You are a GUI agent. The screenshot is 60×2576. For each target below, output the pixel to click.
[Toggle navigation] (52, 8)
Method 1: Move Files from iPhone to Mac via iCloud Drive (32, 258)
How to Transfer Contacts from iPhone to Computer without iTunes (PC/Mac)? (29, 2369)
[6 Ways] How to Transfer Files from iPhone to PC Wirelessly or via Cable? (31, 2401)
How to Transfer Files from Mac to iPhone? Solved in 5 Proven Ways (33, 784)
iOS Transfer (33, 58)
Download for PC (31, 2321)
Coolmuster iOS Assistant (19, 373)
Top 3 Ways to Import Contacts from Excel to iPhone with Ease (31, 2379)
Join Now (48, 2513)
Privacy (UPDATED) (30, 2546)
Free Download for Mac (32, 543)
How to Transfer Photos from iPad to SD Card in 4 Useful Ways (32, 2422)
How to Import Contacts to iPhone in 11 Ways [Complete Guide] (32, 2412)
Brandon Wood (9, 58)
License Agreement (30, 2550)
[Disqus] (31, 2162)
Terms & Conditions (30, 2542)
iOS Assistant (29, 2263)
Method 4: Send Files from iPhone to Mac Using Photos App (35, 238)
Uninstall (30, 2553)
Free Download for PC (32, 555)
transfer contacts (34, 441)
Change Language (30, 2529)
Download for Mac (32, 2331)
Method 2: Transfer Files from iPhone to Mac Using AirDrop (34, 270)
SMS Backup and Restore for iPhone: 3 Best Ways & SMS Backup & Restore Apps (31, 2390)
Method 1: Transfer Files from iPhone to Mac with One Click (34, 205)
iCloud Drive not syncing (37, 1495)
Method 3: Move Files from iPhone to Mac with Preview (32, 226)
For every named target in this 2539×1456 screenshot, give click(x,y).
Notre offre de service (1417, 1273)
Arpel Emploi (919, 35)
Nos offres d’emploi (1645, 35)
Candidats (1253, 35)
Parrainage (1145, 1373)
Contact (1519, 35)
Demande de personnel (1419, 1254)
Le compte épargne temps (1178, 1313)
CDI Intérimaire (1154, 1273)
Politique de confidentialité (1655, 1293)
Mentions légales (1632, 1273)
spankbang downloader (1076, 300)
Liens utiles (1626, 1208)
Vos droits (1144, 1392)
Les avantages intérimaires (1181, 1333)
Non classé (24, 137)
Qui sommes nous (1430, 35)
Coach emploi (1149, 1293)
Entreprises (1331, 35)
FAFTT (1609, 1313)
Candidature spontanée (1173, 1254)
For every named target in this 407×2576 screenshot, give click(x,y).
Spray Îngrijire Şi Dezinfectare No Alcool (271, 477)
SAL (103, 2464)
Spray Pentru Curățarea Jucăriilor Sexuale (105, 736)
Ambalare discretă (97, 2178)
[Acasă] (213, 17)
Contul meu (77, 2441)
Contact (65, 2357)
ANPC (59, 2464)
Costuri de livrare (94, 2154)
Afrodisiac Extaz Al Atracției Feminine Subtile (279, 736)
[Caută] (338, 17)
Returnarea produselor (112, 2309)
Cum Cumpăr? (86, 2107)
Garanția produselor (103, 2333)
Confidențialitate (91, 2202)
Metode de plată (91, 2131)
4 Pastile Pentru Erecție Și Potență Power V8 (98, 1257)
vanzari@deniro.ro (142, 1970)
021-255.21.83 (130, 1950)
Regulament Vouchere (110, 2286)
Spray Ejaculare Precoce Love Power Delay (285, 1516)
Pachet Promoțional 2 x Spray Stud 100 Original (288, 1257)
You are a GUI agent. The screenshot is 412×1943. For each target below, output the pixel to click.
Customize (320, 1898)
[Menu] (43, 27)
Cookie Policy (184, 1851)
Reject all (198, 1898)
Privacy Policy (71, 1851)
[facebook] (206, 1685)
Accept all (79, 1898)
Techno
-=-=-=-=-
## [Work item]
What is needed is a word-for-word copy of all the material.

## [Output]
You are a GUI agent. The screenshot is 60×2576. For each target below, output the pixel to click.
[Toggle navigation] (52, 8)
Method 1: Move Files from iPhone to Mac via iCloud Drive (32, 258)
How to Transfer Contacts from iPhone to Computer without iTunes (PC/Mac)? (29, 2369)
[6 Ways] How to Transfer Files from iPhone to PC Wirelessly or via Cable? (31, 2401)
How to Transfer Files from Mac to iPhone? Solved in 5 Proven Ways (33, 784)
iOS Transfer (33, 58)
Download for PC (31, 2321)
Coolmuster iOS Assistant (19, 373)
Top 3 Ways to Import Contacts from Excel to iPhone with Ease (31, 2379)
Join Now (48, 2513)
Privacy (UPDATED) (30, 2546)
Free Download for Mac (32, 543)
How to Transfer Photos from iPad to SD Card in 4 Useful Ways (32, 2422)
How to Import Contacts to iPhone in 11 Ways [Complete Guide] (32, 2412)
Brandon Wood (9, 58)
License Agreement (30, 2550)
[Disqus] (31, 2162)
Terms & Conditions (30, 2542)
iOS Assistant (29, 2263)
Method 4: Send Files from iPhone to Mac Using Photos App (35, 238)
Uninstall (30, 2553)
Free Download for PC (32, 555)
transfer contacts (34, 441)
Change Language (30, 2529)
Download for Mac (32, 2331)
Method 2: Transfer Files from iPhone to Mac Using AirDrop (34, 270)
SMS Backup and Restore for iPhone: 3 Best Ways & SMS Backup & Restore Apps (31, 2390)
Method 1: Transfer Files from iPhone to Mac with One Click (34, 205)
iCloud Drive not syncing (37, 1495)
Method 3: Move Files from iPhone to Mac with Preview (32, 226)
For every named target in this 2539×1456 screenshot, give click(x,y).
Notre offre de service (1417, 1273)
Arpel Emploi (919, 35)
Nos offres d’emploi (1645, 35)
Candidats (1253, 35)
Parrainage (1145, 1373)
Contact (1519, 35)
Demande de personnel (1419, 1254)
Le compte épargne temps (1178, 1313)
CDI Intérimaire (1154, 1273)
Politique de confidentialité (1655, 1293)
Mentions légales (1632, 1273)
spankbang downloader (1076, 300)
Liens utiles (1626, 1208)
Vos droits (1144, 1392)
Les avantages intérimaires (1181, 1333)
Non classé (24, 137)
Qui sommes nous (1430, 35)
Coach emploi (1149, 1293)
Entreprises (1331, 35)
FAFTT (1609, 1313)
Candidature spontanée (1173, 1254)
For every named target in this 407×2576 screenshot, give click(x,y).
Spray Îngrijire Şi Dezinfectare No Alcool (271, 477)
SAL (103, 2464)
Spray Pentru Curățarea Jucăriilor Sexuale (105, 736)
Ambalare discretă (97, 2178)
[Acasă] (213, 17)
Contul meu (77, 2441)
Contact (65, 2357)
ANPC (59, 2464)
Costuri de livrare (94, 2154)
Afrodisiac Extaz Al Atracției Feminine Subtile (279, 736)
[Caută] (338, 17)
Returnarea produselor (112, 2309)
Cum Cumpăr? (86, 2107)
Garanția produselor (103, 2333)
Confidențialitate (91, 2202)
Metode de plată (91, 2131)
4 Pastile Pentru Erecție Și Potență Power V8 (98, 1257)
vanzari@deniro.ro (142, 1970)
021-255.21.83 (130, 1950)
Regulament Vouchere (110, 2286)
Spray Ejaculare Precoce Love Power Delay (285, 1516)
Pachet Promoțional 2 x Spray Stud 100 Original (288, 1257)
You are a GUI agent. The screenshot is 412×1943. For each target below, output the pixel to click.
Customize (320, 1898)
[Menu] (43, 27)
Cookie Policy (184, 1851)
Reject all (198, 1898)
Privacy Policy (71, 1851)
[facebook] (206, 1685)
Accept all (79, 1898)
Techno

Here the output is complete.